■ Stored items ■
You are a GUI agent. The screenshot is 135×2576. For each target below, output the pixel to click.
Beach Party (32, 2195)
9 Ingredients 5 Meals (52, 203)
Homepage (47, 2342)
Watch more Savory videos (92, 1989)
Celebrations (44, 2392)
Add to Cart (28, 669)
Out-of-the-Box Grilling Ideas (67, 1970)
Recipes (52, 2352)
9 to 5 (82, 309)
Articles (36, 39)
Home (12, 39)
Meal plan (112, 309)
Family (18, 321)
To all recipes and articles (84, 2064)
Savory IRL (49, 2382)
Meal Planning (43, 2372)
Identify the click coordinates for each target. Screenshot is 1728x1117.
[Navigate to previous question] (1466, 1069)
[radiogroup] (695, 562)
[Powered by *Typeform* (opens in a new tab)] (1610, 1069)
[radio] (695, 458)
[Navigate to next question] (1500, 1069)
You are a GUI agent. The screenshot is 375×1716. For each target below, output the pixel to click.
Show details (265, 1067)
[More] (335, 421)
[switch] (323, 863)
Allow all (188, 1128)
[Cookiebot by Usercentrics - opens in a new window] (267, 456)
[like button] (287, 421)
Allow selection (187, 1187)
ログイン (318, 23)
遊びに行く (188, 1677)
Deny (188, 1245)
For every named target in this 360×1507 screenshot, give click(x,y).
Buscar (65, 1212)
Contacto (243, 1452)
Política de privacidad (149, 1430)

■ Assignment ■
Filter the records for the word "agent" and show every line that has it.

■ Solution ■
You are a GUI agent. The screenshot is 135×2576. For each target below, output the pixel to click.
You are a GUI agent. The screenshot is 375×1716. For each target below, output the pixel to click.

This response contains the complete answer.